+++ Rows +++

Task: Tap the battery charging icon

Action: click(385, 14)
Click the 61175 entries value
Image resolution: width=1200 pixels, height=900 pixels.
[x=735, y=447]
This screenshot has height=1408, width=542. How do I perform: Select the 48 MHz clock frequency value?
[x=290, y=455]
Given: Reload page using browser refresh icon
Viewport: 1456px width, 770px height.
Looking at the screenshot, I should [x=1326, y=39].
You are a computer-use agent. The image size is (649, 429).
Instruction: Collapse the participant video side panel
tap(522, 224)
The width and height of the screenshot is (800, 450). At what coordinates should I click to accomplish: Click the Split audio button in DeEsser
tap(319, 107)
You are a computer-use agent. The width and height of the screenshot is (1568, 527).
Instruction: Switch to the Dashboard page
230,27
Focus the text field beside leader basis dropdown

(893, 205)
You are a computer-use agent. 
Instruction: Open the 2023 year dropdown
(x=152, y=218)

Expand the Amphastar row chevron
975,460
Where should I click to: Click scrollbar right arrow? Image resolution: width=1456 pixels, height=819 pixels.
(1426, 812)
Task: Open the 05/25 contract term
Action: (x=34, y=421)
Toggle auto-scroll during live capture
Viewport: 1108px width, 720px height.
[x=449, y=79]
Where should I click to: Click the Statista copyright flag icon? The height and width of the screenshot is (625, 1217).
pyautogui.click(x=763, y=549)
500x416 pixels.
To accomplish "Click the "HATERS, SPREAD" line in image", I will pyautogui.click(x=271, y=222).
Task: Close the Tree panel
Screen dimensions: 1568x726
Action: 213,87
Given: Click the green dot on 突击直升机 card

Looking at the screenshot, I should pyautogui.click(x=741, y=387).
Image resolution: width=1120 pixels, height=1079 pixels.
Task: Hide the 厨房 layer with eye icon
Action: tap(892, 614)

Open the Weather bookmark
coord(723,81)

+++

### [Written exercise]
Retype the listing above word for word, from its first line up to and including the line with "Action: 213,87".

### [Output of the exercise]
Task: Tap the battery charging icon

Action: click(385, 14)
Click the 61175 entries value
Image resolution: width=1200 pixels, height=900 pixels.
[x=735, y=447]
This screenshot has height=1408, width=542. How do I perform: Select the 48 MHz clock frequency value?
[x=290, y=455]
Given: Reload page using browser refresh icon
Viewport: 1456px width, 770px height.
Looking at the screenshot, I should [x=1326, y=39].
You are a computer-use agent. The image size is (649, 429).
Instruction: Collapse the participant video side panel
tap(522, 224)
The width and height of the screenshot is (800, 450). At what coordinates should I click to accomplish: Click the Split audio button in DeEsser
tap(319, 107)
You are a computer-use agent. The width and height of the screenshot is (1568, 527).
Instruction: Switch to the Dashboard page
230,27
Focus the text field beside leader basis dropdown

(893, 205)
You are a computer-use agent. 
Instruction: Open the 2023 year dropdown
(x=152, y=218)

Expand the Amphastar row chevron
975,460
Where should I click to: Click scrollbar right arrow? Image resolution: width=1456 pixels, height=819 pixels.
(1426, 812)
Task: Open the 05/25 contract term
Action: (x=34, y=421)
Toggle auto-scroll during live capture
Viewport: 1108px width, 720px height.
[x=449, y=79]
Where should I click to: Click the Statista copyright flag icon? The height and width of the screenshot is (625, 1217).
pyautogui.click(x=763, y=549)
500x416 pixels.
To accomplish "Click the "HATERS, SPREAD" line in image", I will pyautogui.click(x=271, y=222).
Task: Close the Tree panel
Screen dimensions: 1568x726
Action: 213,87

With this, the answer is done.